The French are sell-out idiots. 6 out of 12 representatives are from Thales who has wanted more frequencies on the air band for years because of their drone business and also have interest on the space industry. The Galileo project should've never even be close to 1.2GHz but apparently they need the band and it's too late to change. Since filtering is too expensive it's cheaper to just take away from ham community... This said, if they do get it their way there's gonna be a lot of interference on 2m.


This coming, ironically, only a few days after the first 2m transatlantic QSO: https://hackaday.com/2019/06/22/a-two-metre-bridge-across-th...


Not only limited to amateur radio novices who are new to the hobby; during emergency/disaster relief, the 2m VHF amateur bands are the among the most used bands due to how inexpensive the radios are. By creating an ad-hoc network used as a failsafe when cell towers and internet services could be offline for an indefinite period of time, civilians are able to save lives when police and and EMS are allocated at their capacity. I also personally enjoy using these bands because it's able to travel well throughout a medium-large city fairly well on a clear night.


It seems like a bad thing for a few reasons and is going to detrimental to ham radio users - especially the more novice ones.

From a purely practical level it seems like a crazy idea, for no other reason than the huge amount of cheap equipment that can broadcast over it. I'd describe it as almost too polluted to be used reliably for anything else.

Unless I'm entirely misunderstanding the article, this seems really serious. Like contact your radio clubs and lodge official complaints serious. Can anyone shed more light please?


Most of the radio clubs here in the US have been griping about this for the last three months. It's just a question of how much pull the european clubs have.


Don't think this will be the last amateur band to be privatized either.

Commercial entities and the politicians they have in their pockets will keep asking and getting more and more.


The next band to be targeted is 3450 to 3550 MHz (of which, 3450 to 3500 MHz is allocated to Amateur Radio).

https://www.lightreading.com/spectrum-now-act-takes-aim-at-m...


I never like to see Amateur Radio lose spectrum. But if I'm not mistaken 3300-3500 MHz is currently allocated to Amateur Radio. So this would still leave hams with 3300-3450 MHz.


That's correct. It would not be a complete loss. More like when 1215 to 1240 MHz and 2310 to 2390 MHz was lost after WARC-79.


Except for the fact that Channel 1 bleeds into almost all of the amateur 2ghz band. The center frequency puts the left side of the channel into our band and has made it a mess.

For those interested in how these frequencies are used by HAMs check out http://www.arednmesh.org. We hack routers and wifi point to point links to operate on those frequencies to build out large mesh networks.


The official proposal if anyone is interested:

> The decisions of previous conferences have introduced some restrictions to the use and have imposed constraints on the development of aeronautical mobile applications within some existing mobile allocations traditionally used by the aeronautical mobile applications.

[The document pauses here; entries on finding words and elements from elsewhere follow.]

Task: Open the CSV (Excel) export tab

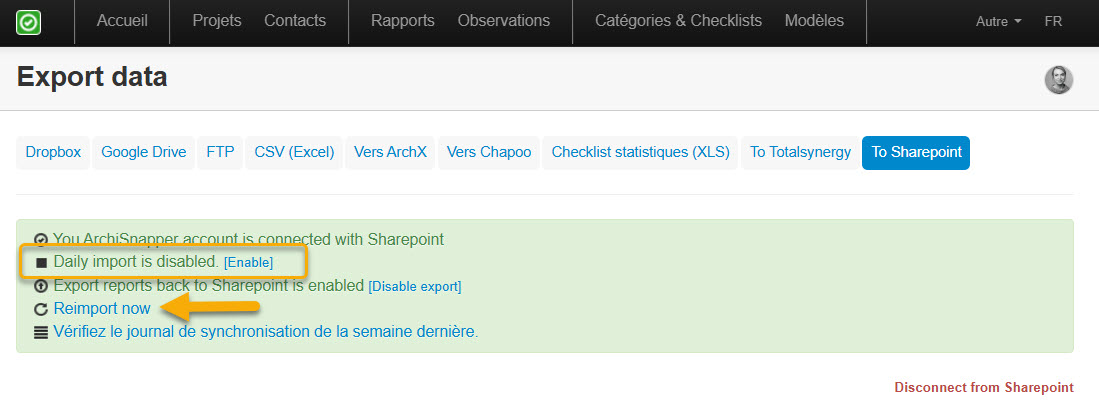Action: (294, 153)
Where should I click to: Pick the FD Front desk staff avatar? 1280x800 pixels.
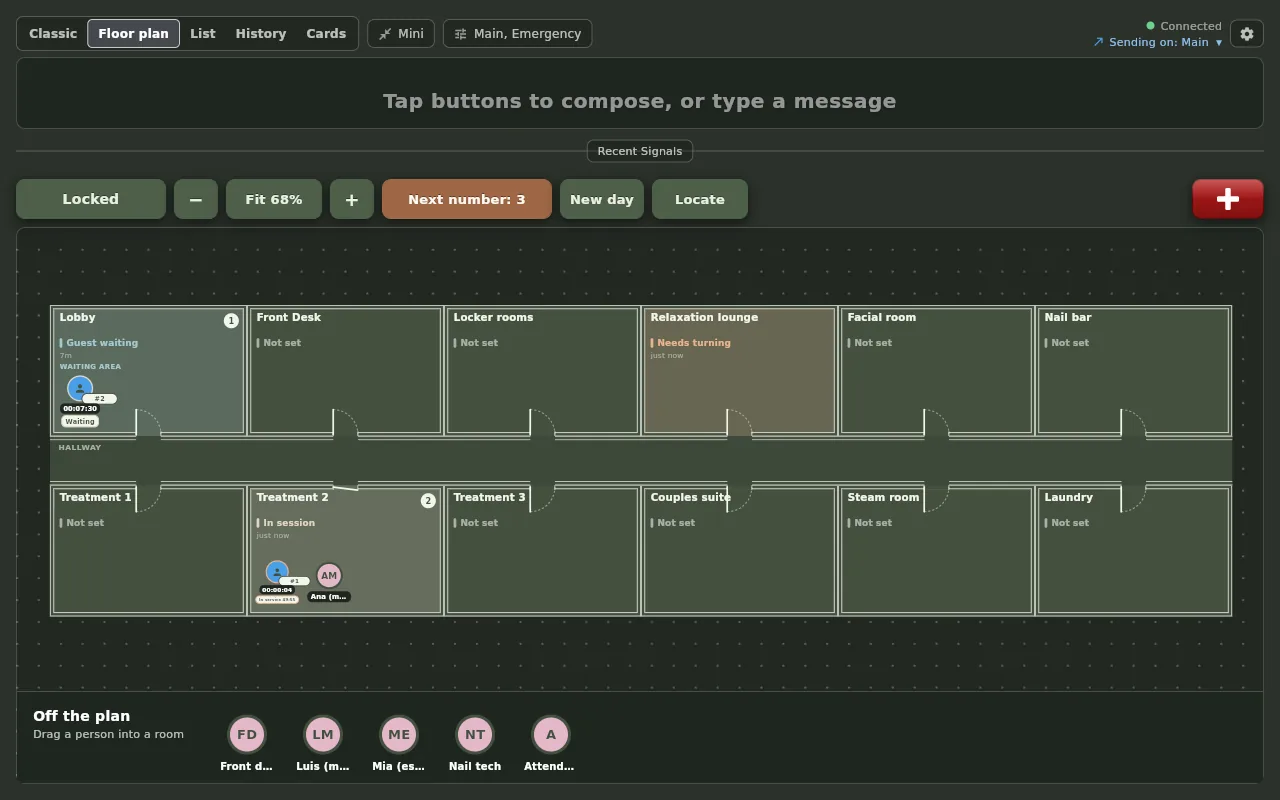(x=247, y=735)
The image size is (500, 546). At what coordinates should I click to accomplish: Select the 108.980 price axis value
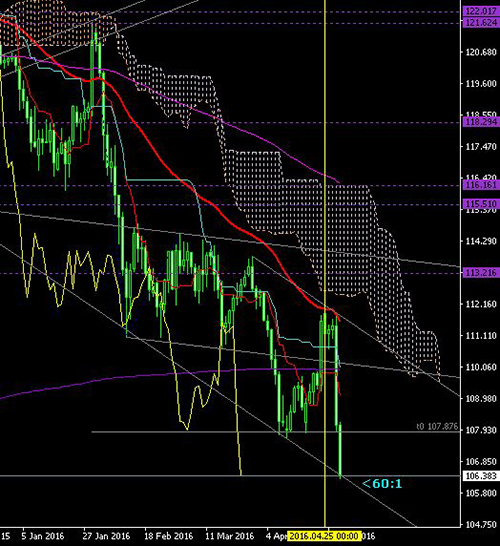481,399

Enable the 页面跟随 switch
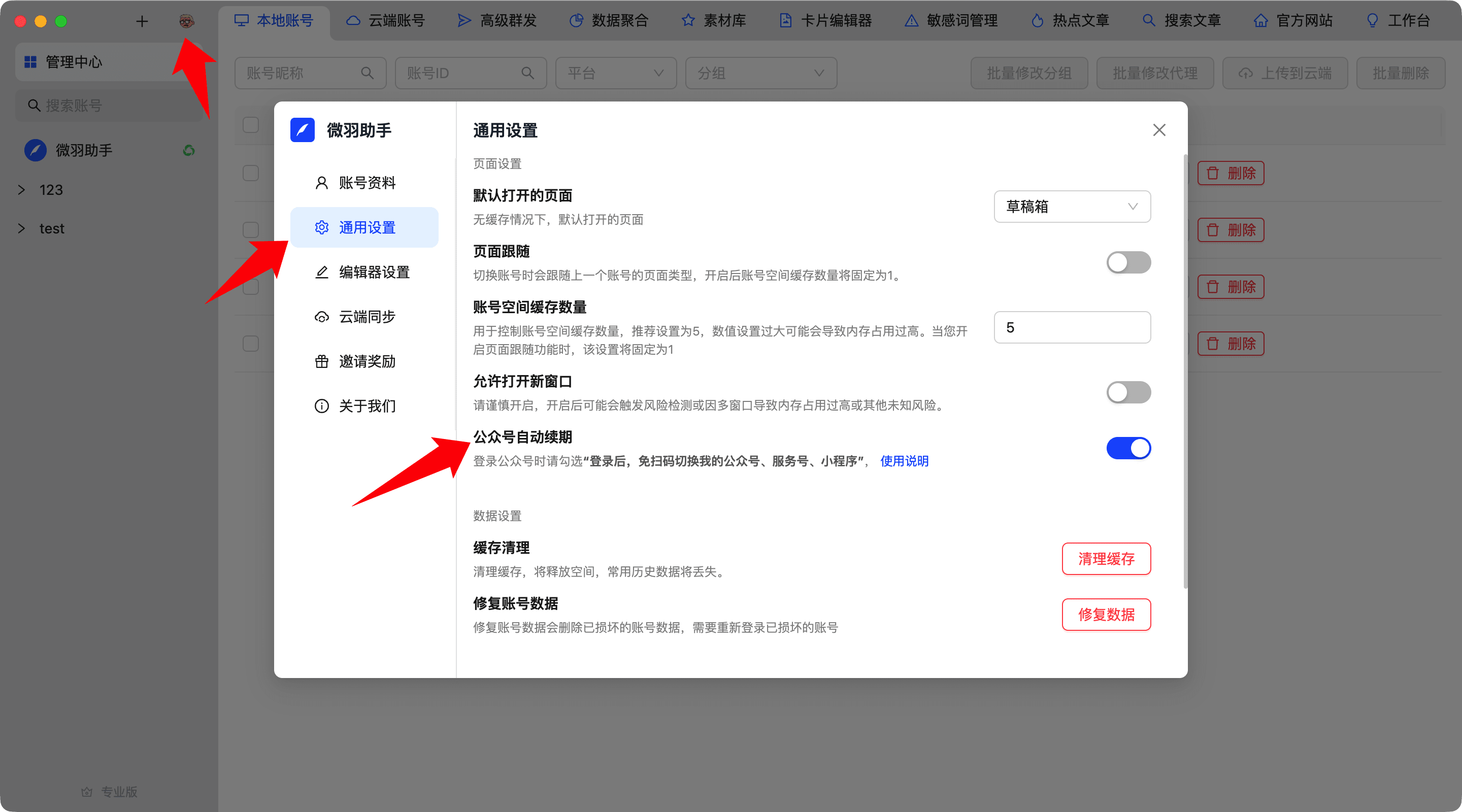tap(1127, 263)
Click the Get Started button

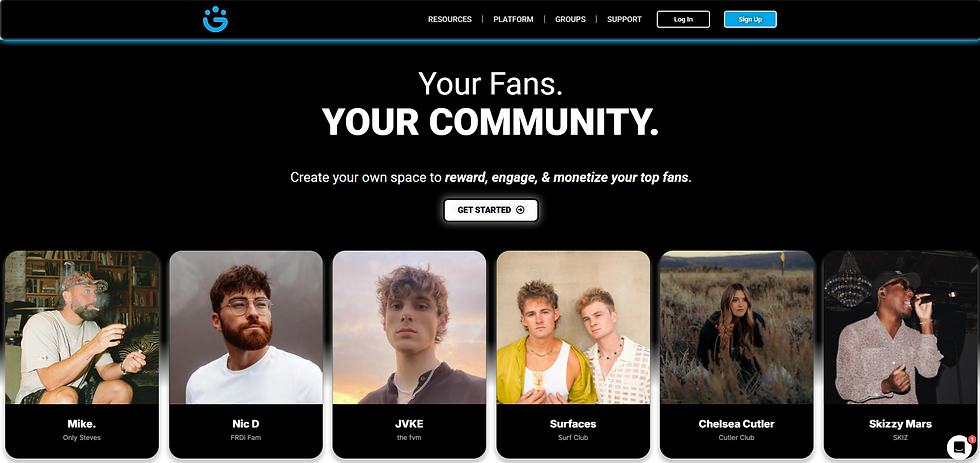pos(491,210)

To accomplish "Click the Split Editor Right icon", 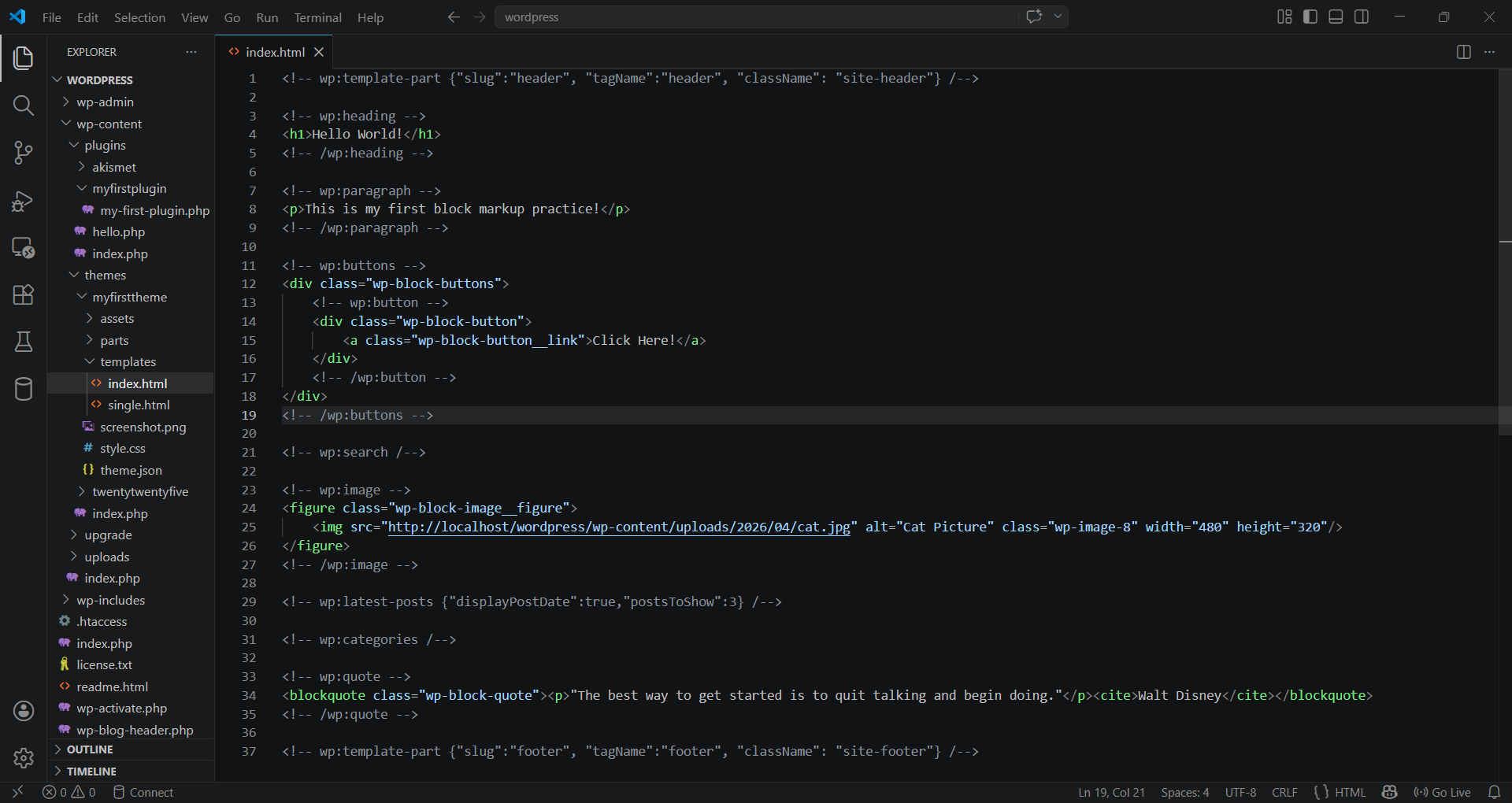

> At the same time, the number of manned and unmanned aircraft equipped with sensors has grown significantly in the past 20 years together with the need of bidirectional low to high data rate communications. Aeronautical applications like fire surveillance, border surveillance, air quality and environment monitoring, traffic monitoring, disaster monitoring, terrain modelling, imagery (visible, infrared, radar, meteo), video monitoring require non-safety communications between various types of aeronautical platforms.

> Consequently the need of non-safety data communications between various types of aeronautical platforms increases and so the need for new frequency bands.

* https://cept.org/ecc/groups/ecc/cpg/cpg-pt-a/client/meeting-...


How does this play out for amateur satellites operating in the 2m band? Do they have to stop broadcasting over Europe?


Not really. The space over Europe isn’t governed by Europe, they’ll just have to tolerate the transmissions. But lots of ham satellites are repeaters, so they’ll probably get a lot less activity over Europe, and nearby hams will probably get fewer European contacts.